06 June 2012

Northern Gateway and ghosts of the Exxon Valdez

I have been reading Private Empire: ExxonMobil and American Power by Steve Coll, and was captivated by the prologue, which reviewed the Exxon Valdez tragedy. As I read the story, I began to get an uneasy feeling that we may be witnessing history about to repeat itself.

Precisely what sent the Exxon Valdez into Bligh Reef and environmental infamy is still not known with certainty. What is known is that all the relevant parties were at fault. Exxon had been laying off thousands of employees with the result that the ship was undermanned, the sailors tired and their ability to detect and deal with dangers compromised; and the American government had been instituting budget cuts such that the Coast Guard lacked the radar ability to monitor the ship past Bligh Reef.

Now we Canadians have a government that is determined to see the construction of the Northern Gateway pipeline which will result in tankers carrying a lot nastier stuff than was aboard the Exxon Valdez through a passage that is much more tortuous. And as this government enthusiastically promotes the pipeline, it just as enthusiastically budget-cuts environmental monitoring of all kinds. How can we possibly trust such a government to ensure that the tanker traffic will be conducted safely?

A government that should be establishing a foundation of trust on environmental matters in order to convince us it is committed to responsible stewardship of tanker traffic is doing just the opposite: pulling out of Kyoto, resisting appropriate environmental regulation, closing research facilities, muzzling scientists, McCarthyizing environmentalists, etc. The evidence is clear: this is not a government that can be trusted to put the environment ahead of economic activity. For this reason alone, the Northern Gateway should be denied.

1 comment:

  1. Our centre-right newspaper, the Victoria Times-Colonist, has run a series of brilliant exposes into the coastal bitumen supertanker threat.

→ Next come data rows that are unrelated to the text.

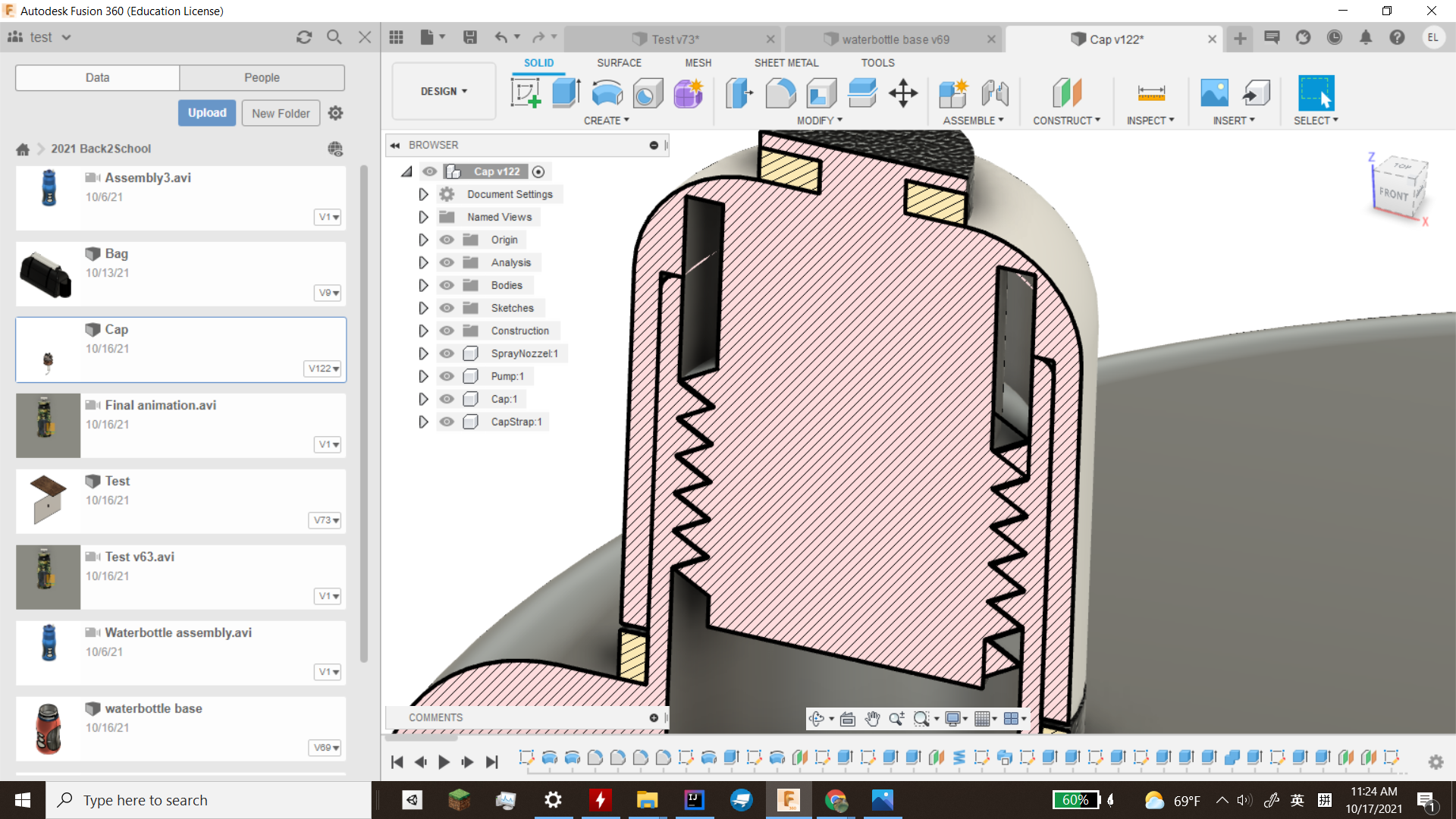Switch to the SURFACE tab
The height and width of the screenshot is (819, 1456).
coord(619,63)
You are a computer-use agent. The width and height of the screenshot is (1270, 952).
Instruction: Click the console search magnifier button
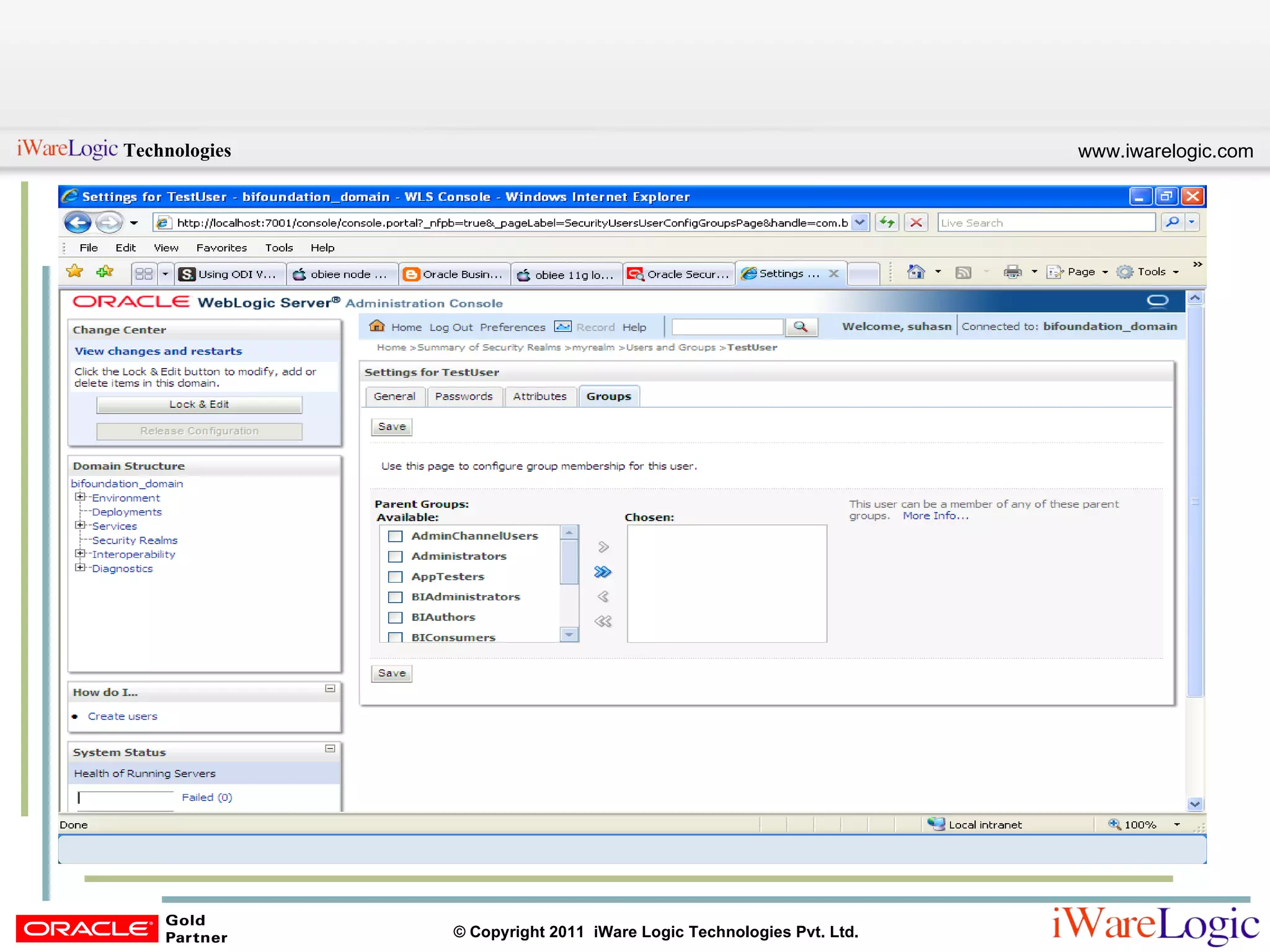(x=801, y=327)
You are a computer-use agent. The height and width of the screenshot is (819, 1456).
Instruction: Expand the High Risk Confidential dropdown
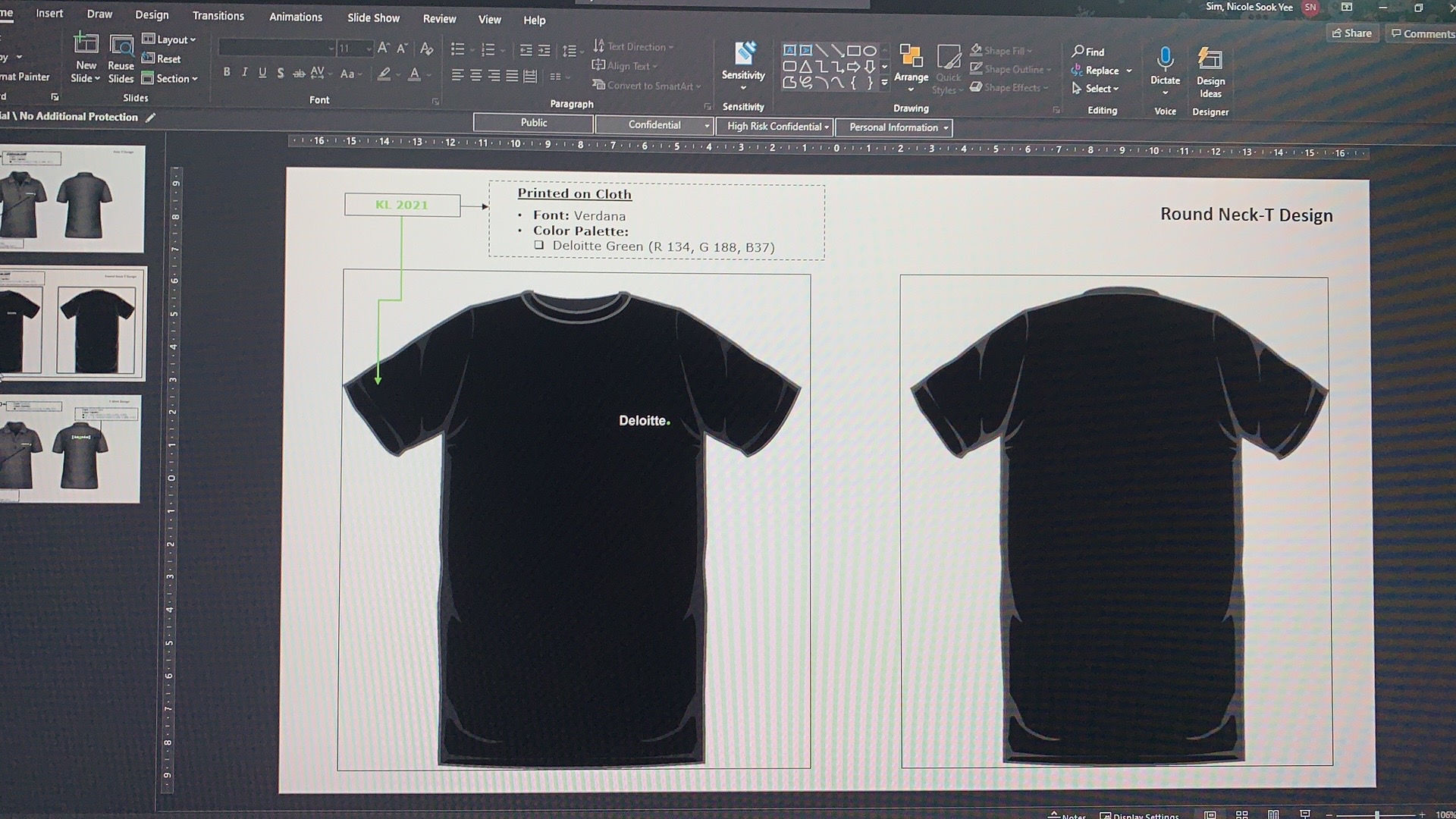[x=827, y=127]
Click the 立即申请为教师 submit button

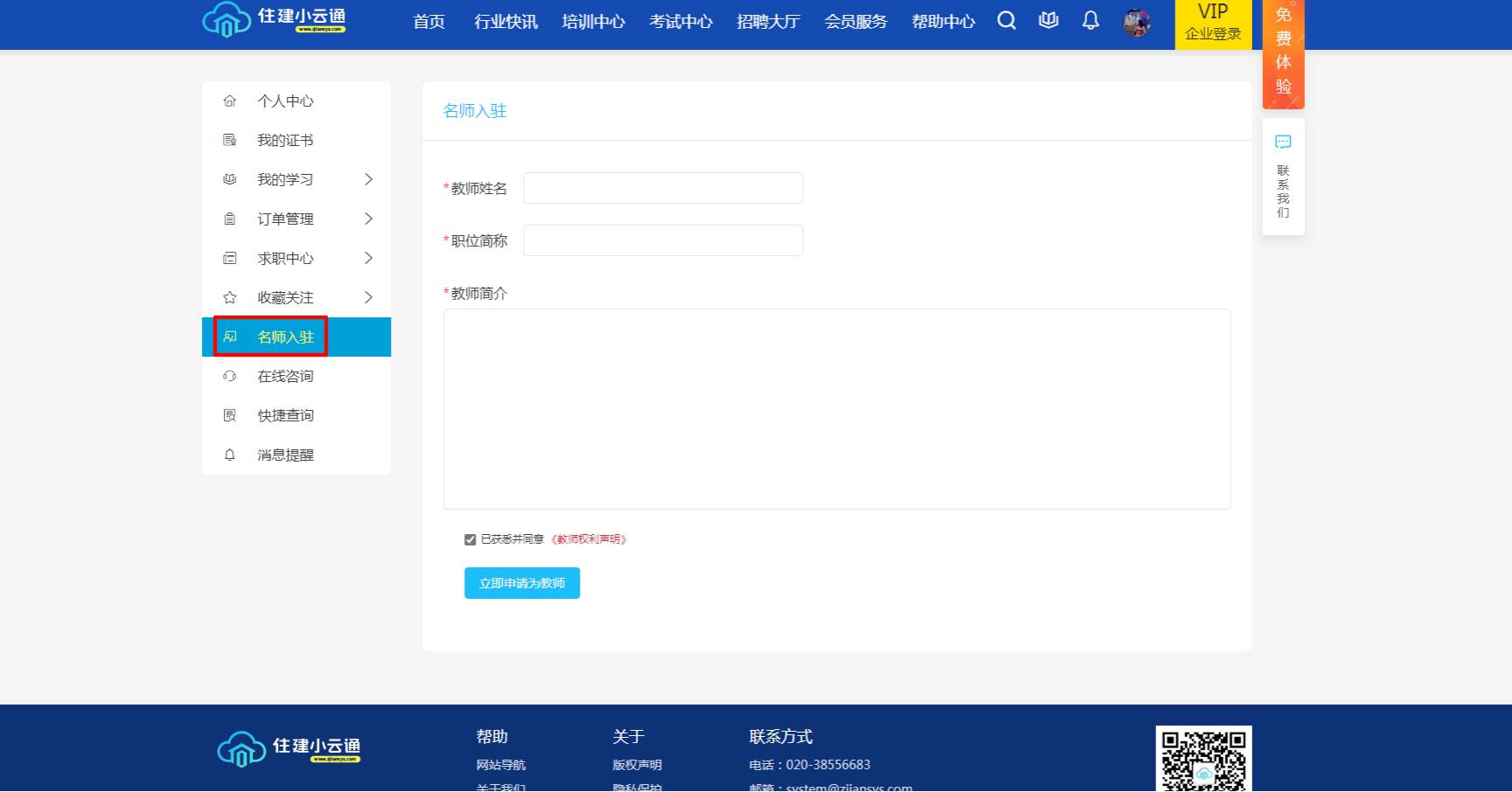click(522, 583)
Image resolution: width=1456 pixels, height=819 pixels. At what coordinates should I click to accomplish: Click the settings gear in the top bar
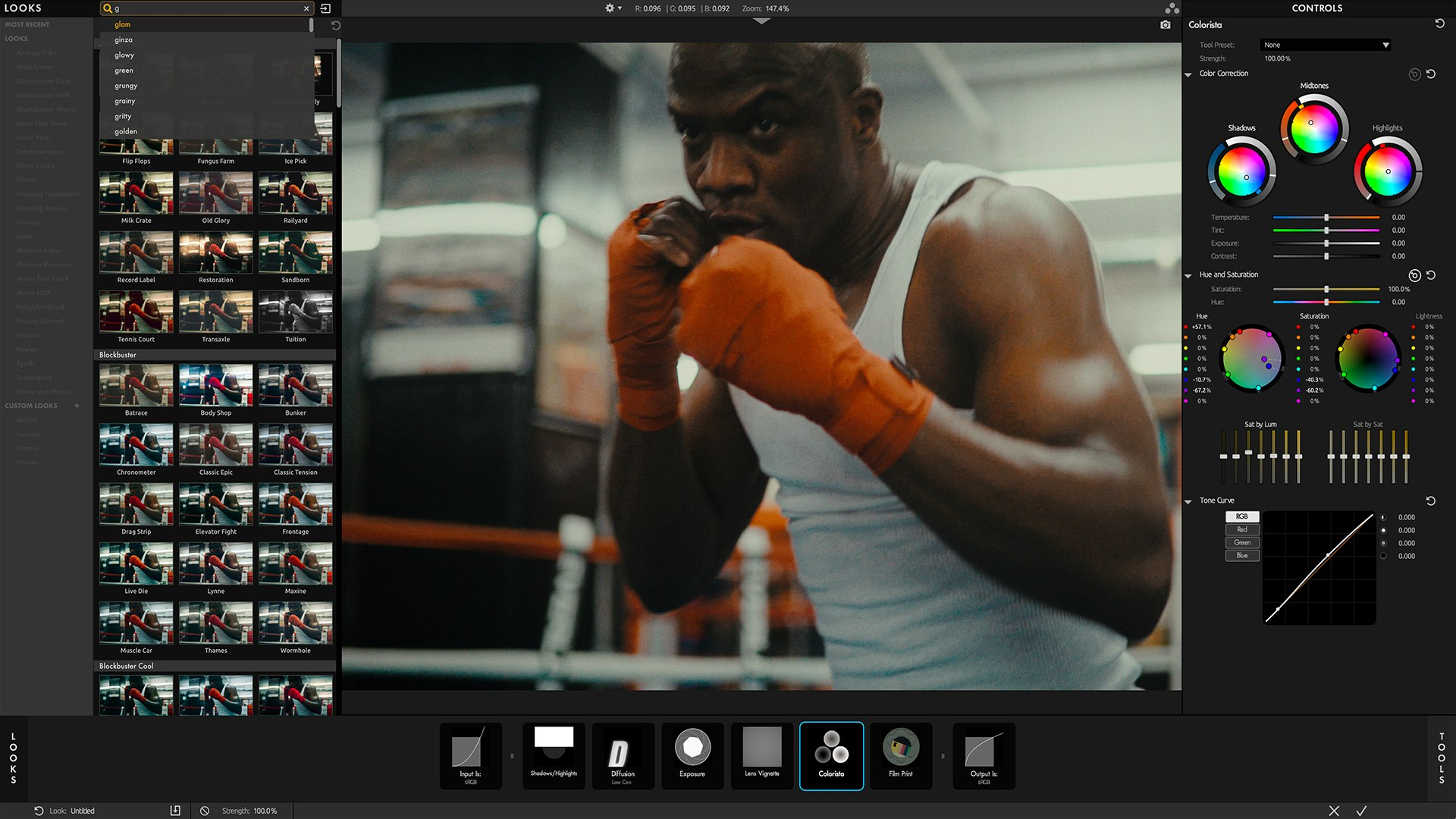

    They have convincingly made out that -

    - it's not a question of "if" but "when" we have to deal with a major tanker catastrophe

    - bitumen, unlike the conventional crude loaded on the Exxon Valdez, doesn't float nor does it break up as oil does. It congeals and sinks to the bottom which, in the proposed routes, means 600 feet down, perhaps deeper. There the bitumen would gradually release the carcinogens, heavy metals and other embedded toxins into the marine ecosystem - for decades.

    - Enbridge has an oil spill response fleet but it can only operate in calm conditions (a rarity in the Hecate) and can only tackle conventional oil spills. It can do nothing, not a damned thing, about a bitumen spill.

    - EnviroMin Kent admits his department has no idea how to deal with a bitumen spill but says they're "working on it."

    - the bitumen supertankers are many times larger than the Exxon Valdez.

    - in a bitumen spill, the sludge quickly separates from the condensate. The condensate evaporates into a toxic and explosive smog. The Kinder-Morgan supertanker traffic transiting the Vancouver inner harbour via the treacherous Second Narrows could not only contaminate the harbour for generations but release a toxic cloud that could force the evacuation of Vancouver and other nearby municipalities for a number of days.

    - supertanker operators have a liability cap. When their insurance runs out, they're off the hook. Enbridge is similarly protected by a liability cut out. That means that virtually all of the economic losses and environmental costs would have to be borne by the British Columbia taxpayers or the victims themselves. Neither Alberta nor the oil industry bear any liability.

    This is the work of a fiend and his minions.